One high point of a recent road trip through Wisconsin was the Harley-Davidson Museum in Milwaukee. First let me say if you haven’t been to Milwaukee you should check it out. The downtown is lovely and there’s lots to do including a beer tour or two where I may or may not have had some free beer. While in Milwaukee I visited the Harley-Davidson Museum which is a mecca of sorts for Harley enthusiasts and wanna be enthusiasts alike. If, like me, you just like motorcycles and are interested in their history it’s still a great place to visit.
Motorcycles are marvels of engineering combining power, control and style into a very small package. Since 1903 Harley-Davidson has been inventing and refining the ultimate symbol of the motorcycle and today they use all the advanced tools they have available to them including Rapid Prototyping.

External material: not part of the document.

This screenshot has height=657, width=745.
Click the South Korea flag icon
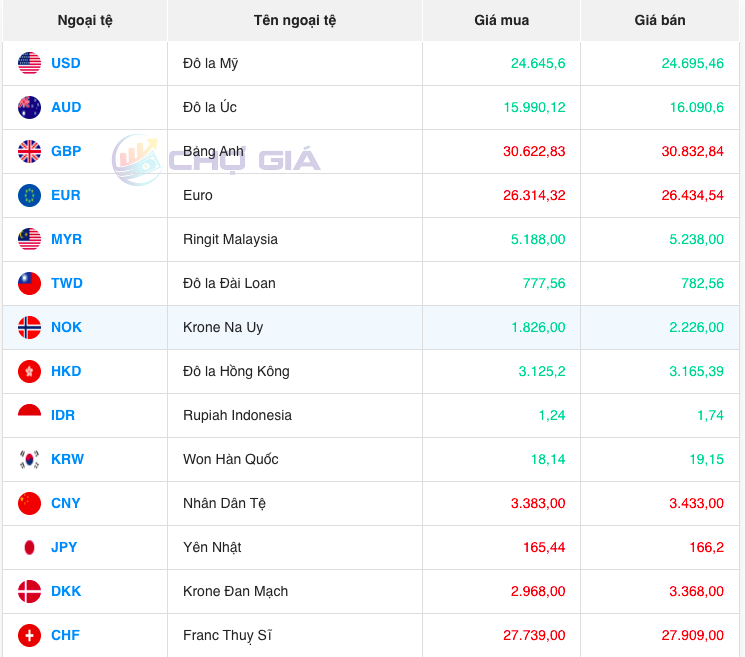(x=29, y=459)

The museum includes lots of the company’s history and plenty of examples of their work old and new. As you come to the end of the exhibits you pass through the Design Lab where you will find details of the process for designing Harleys; this is where the science meets the art.
In this room is a large display focusing on the value Rapid Prototyping technology has brought to H-D’s process. Several samples of motor parts show how the company uses 3D printers for form and fit testing and examples can be found of radical new designs that were tested and proven using 3D printing back in the 1990s.

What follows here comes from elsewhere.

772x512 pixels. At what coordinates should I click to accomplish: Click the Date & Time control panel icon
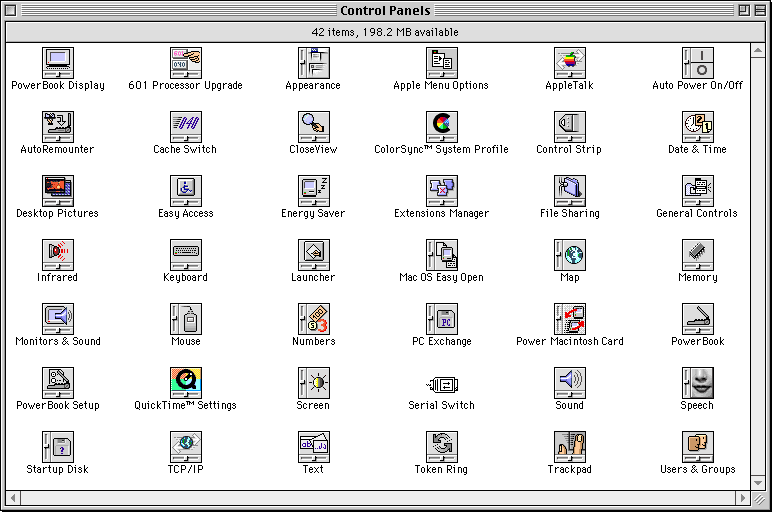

The photo below shows a 3D printed drive mechanism and the final production part behind it. You can see how accurately 3D printing creates the modeled part so engineers can test it along with all the other components it needs to interact with.
The next photo below shows designs from 1995 for H-D’s revolutionary Twin 88B engine that connected the rear swing arm directly to the engine resulting in better handling and a smoother ride. Early 3D printed prototypes for the transmission cases can be seen below the designs including the unique brackets where the sing arm attached to the engine.
3D printers are helping Harley-Davidson to design better products and get them to market quicker. What are you using?